Waseem Thokan, head of research at Legae Securities, is equally scathing. "We don’t expect Aspen to be a paragon of virtue, but we would have expected it to be more sensitive to this sort of situation, especially as it is currently one of the hottest public issues in developed markets," says Thokan.
Thokan isn’t surprised by the latest developments. Last month Legae, with Farsight research, released a report on the SA health-care industry, which placed Aspen among the worst performers in terms of leadership maturity.
The report is based on a detailed analysis of public information, in particular the companies’ integrated annual reports.
"At first glance many of our clients were surprised," says Thokan. "Aspen, in the words of the report, ‘pays little more than lip-service to building moral DNA in the organisation and there is scant evidence that a moral code is applied in its business dealings’."
The Farsight analysis describes how Aspen’s report makes the assumption that the reader already has confidence in leadership, and anything it declares must be believed.

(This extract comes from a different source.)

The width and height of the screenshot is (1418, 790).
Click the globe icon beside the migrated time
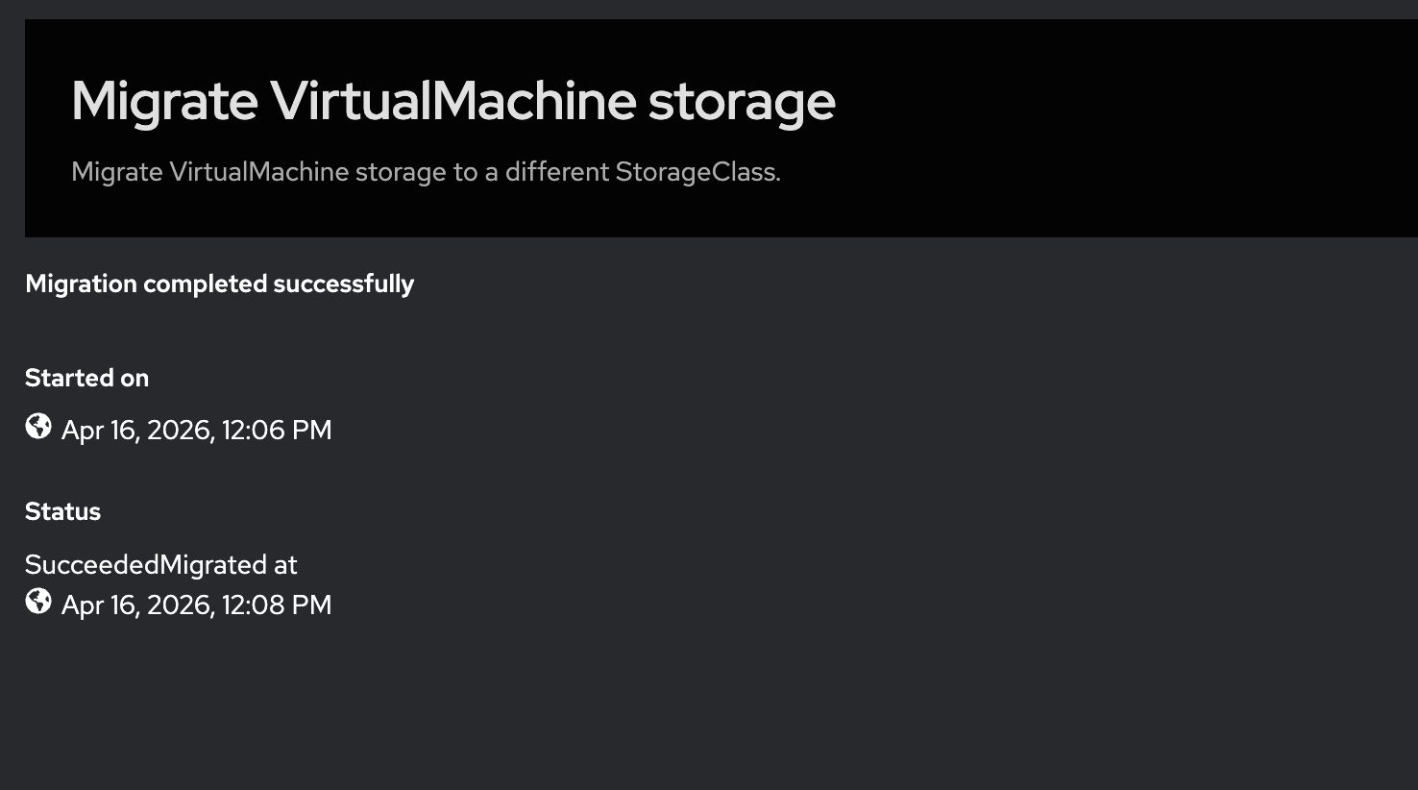pyautogui.click(x=38, y=601)
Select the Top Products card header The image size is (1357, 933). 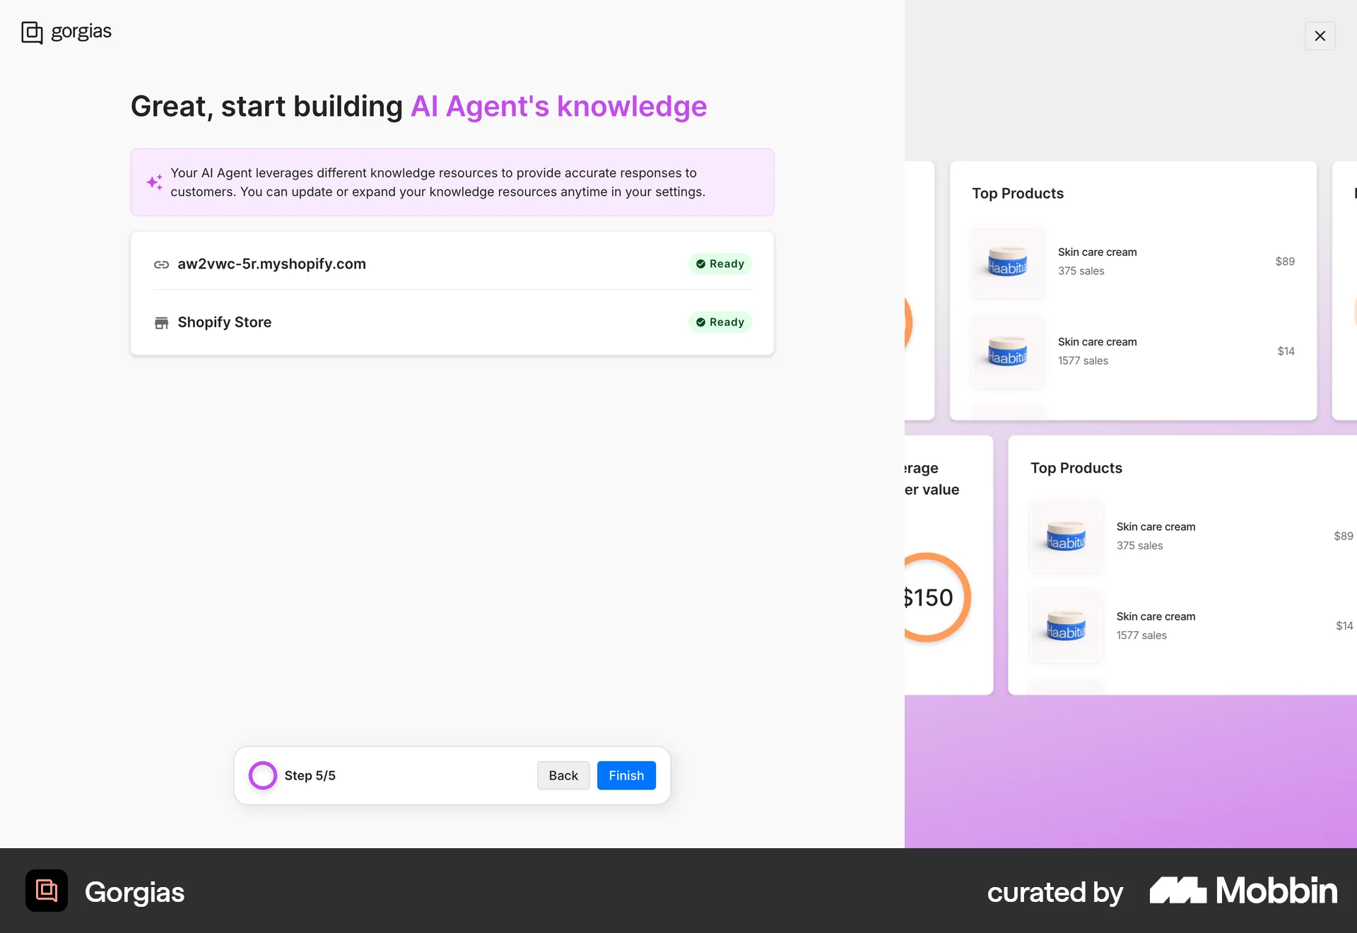coord(1018,193)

"Aspen fails to provide the level of context expected, considering the significance of product responsibility in this industry."
For years, Aspen has been on a frantic acquisition spree. But how CEO Stephen Saad and his team handle this potentially explosive issue will indicate whether the team has the skill to grow profitably in a post-acquisition era.
The Public Investment Corp, which is the single largest Aspen shareholder, also took shelter behind the "sub judice" rule and would not comment.
Foord Asset Management, with about 4%, was marginally more forthcoming. "This is not new information and we have noted the comments from both the press and the company, and we will continue to engage with management on the issues mentioned," it said.
From this, it appears that while Aspen made no public comment before Tuesday, some larger shareholders were kept in the loop.